Items from a dataset
■ ■ ■ ■

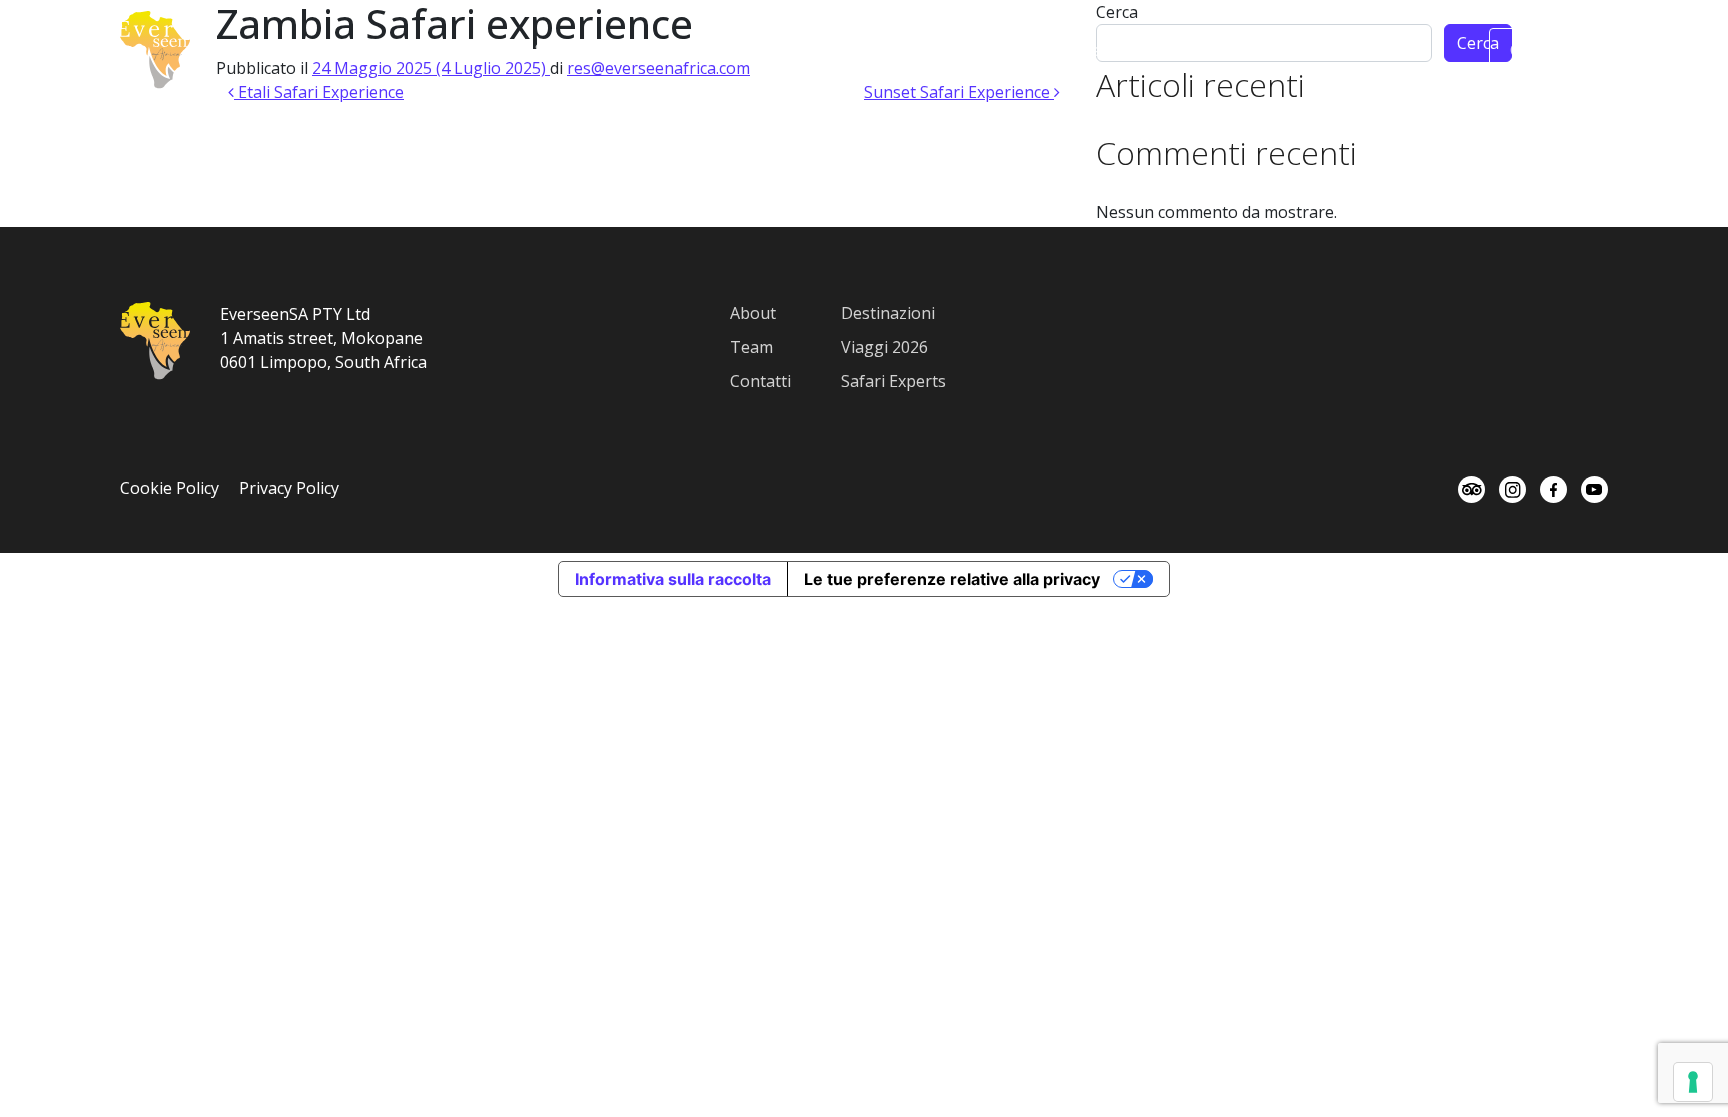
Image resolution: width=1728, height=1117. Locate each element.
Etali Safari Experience (319, 92)
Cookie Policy (169, 488)
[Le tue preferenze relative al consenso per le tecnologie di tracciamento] (1693, 1082)
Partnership (1194, 50)
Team (1103, 50)
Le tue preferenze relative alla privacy (952, 579)
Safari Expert (583, 50)
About (488, 50)
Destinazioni (1011, 50)
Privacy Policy (289, 488)
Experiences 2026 (721, 50)
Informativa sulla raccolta (673, 579)
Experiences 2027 (875, 50)
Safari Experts (893, 381)
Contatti (760, 381)
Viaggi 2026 (884, 347)
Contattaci (1548, 50)
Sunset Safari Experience (959, 92)
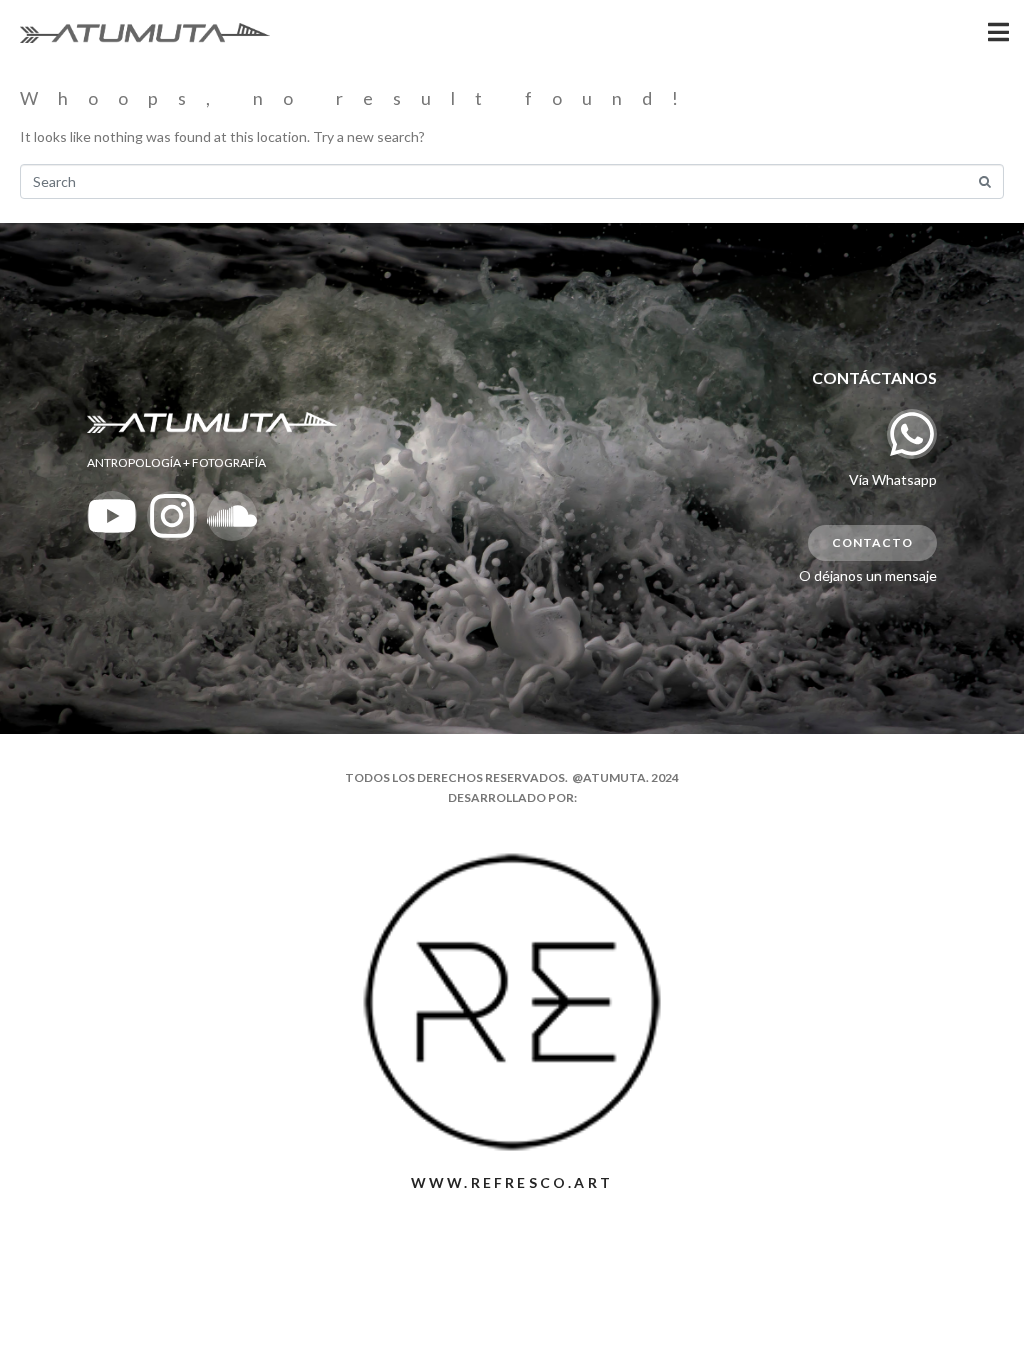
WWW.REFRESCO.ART (512, 1182)
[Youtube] (112, 516)
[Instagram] (172, 516)
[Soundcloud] (232, 516)
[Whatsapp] (912, 434)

■ ■ ■ ■

Instructions for the task
The records above must all be output exactly. Omit the images.

Answer section
Image resolution: width=1728, height=1117. Locate each element.
Etali Safari Experience (319, 92)
Cookie Policy (169, 488)
[Le tue preferenze relative al consenso per le tecnologie di tracciamento] (1693, 1082)
Partnership (1194, 50)
Team (1103, 50)
Le tue preferenze relative alla privacy (952, 579)
Safari Expert (583, 50)
About (488, 50)
Destinazioni (1011, 50)
Privacy Policy (289, 488)
Experiences 2026 (721, 50)
Informativa sulla raccolta (673, 579)
Experiences 2027 (875, 50)
Safari Experts (893, 381)
Contatti (760, 381)
Viaggi 2026 (884, 347)
Contattaci (1548, 50)
Sunset Safari Experience (959, 92)
WWW.REFRESCO.ART (512, 1182)
[Youtube] (112, 516)
[Instagram] (172, 516)
[Soundcloud] (232, 516)
[Whatsapp] (912, 434)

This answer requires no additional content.